Lieutenant Granitola took it off his head, looked at it, and then replaced it. “I doubt it too. It isn’t yet standard issue in the army, I believe, and is unlikely to become so. Even so, I shall wear it in the evenings as I sit in my study and contemplate, and I shall feel briefly like a Turk.”

“Wait a minute,” said Rustem Bey, and he went into the house and came back bearing his waterpipe. “You must take this,” he said, holding it out. “No, please, I have another. Smoke it in the evenings with the fez on your head.”

CHAPTER 84

Mustafa Kemal (21)

Mustafa Kemal moves to a house bought for him by public subscription, and, in accordance with his long-standing determination both to be and to appear to be incorruptible, he promptly transfers the deeds to the army. He has a piano and a billiard table. He makes agreements with the Russians and the French. The latter are leaving Cilicia, but are to retain Şskenderun, and they agree to sell their abandoned military matériel for a pittance, so that Kemal can use it against the Greeks.
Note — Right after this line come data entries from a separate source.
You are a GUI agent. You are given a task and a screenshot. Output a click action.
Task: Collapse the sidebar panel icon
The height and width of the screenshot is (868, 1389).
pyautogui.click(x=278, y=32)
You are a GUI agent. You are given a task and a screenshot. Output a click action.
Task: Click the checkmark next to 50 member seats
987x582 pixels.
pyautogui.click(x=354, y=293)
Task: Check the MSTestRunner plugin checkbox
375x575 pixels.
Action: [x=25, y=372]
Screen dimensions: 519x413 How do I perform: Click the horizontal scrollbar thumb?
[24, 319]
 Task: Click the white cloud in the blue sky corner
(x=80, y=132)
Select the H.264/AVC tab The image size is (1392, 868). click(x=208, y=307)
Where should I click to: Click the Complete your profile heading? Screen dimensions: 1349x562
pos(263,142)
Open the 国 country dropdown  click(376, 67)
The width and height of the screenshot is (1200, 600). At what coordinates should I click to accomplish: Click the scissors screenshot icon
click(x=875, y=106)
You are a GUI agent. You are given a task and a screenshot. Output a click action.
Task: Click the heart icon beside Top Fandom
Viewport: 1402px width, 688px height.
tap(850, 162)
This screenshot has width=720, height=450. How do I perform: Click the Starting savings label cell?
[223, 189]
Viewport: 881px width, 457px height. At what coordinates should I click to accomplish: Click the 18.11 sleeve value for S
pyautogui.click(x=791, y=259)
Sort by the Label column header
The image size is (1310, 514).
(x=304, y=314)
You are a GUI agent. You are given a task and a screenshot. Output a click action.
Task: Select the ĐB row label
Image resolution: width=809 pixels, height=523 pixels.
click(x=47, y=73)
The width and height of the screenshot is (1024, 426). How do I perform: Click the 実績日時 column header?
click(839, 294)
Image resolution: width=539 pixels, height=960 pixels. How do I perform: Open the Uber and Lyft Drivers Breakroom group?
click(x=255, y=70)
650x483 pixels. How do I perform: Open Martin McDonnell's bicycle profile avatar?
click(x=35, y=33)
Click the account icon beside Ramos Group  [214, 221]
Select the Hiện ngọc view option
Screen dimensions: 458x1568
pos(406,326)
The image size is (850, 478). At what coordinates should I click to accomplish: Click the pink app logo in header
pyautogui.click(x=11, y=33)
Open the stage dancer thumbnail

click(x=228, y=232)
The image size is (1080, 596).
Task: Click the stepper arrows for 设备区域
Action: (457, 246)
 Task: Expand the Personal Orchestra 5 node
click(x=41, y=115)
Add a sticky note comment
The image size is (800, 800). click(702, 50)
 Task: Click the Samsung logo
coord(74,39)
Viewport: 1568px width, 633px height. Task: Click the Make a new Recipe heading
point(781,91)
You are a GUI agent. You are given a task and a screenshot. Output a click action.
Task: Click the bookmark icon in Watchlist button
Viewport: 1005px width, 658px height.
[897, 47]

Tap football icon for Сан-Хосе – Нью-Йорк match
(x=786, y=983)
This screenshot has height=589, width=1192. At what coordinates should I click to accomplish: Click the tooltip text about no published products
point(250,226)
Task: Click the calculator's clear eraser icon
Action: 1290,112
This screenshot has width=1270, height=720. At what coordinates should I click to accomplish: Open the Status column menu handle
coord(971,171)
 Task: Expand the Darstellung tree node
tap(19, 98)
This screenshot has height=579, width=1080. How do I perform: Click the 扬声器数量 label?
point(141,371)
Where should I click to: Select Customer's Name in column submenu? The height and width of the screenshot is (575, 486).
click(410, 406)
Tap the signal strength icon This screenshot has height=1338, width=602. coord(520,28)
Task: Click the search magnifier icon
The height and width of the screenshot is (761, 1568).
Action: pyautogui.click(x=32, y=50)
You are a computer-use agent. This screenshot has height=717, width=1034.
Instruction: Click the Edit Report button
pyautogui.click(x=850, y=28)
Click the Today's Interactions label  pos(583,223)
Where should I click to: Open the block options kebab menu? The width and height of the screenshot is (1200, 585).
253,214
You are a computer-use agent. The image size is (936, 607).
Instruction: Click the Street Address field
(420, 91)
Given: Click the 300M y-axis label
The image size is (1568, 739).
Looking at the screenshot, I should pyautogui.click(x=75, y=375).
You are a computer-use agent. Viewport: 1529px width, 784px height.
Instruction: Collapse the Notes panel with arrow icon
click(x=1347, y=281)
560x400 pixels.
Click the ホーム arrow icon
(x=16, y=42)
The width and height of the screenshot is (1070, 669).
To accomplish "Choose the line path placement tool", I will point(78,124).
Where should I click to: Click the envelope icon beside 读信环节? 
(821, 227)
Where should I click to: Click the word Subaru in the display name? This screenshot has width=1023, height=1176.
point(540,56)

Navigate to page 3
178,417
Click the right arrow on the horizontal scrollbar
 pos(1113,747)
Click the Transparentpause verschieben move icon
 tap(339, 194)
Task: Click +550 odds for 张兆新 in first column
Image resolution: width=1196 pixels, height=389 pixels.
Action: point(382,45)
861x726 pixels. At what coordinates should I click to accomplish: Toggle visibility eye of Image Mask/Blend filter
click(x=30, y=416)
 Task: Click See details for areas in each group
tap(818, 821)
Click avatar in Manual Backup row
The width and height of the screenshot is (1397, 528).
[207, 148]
The Turks regain their territory in the south as the French leave, taking with them those Armenians who had previously returned. The Italians also leave behind them plenty of matériel, and more is illicitly sold to Kemal by both the Italians and the French. Weapons are smuggled out of caches in Istanbul, where they are supposedly under guard.

It is at this juncture that the Greeks entirely lose the sympathy of the rest of the world. They make the mistake of committing atrocities too near to Istanbul, where everybody will notice. As they retreat they destroy everything left behind, so that towns, villages and countryside are reduced to smoking desert. Greek irregulars, calling themselves “Black Fate,” make a career of murdering Turkish civilians.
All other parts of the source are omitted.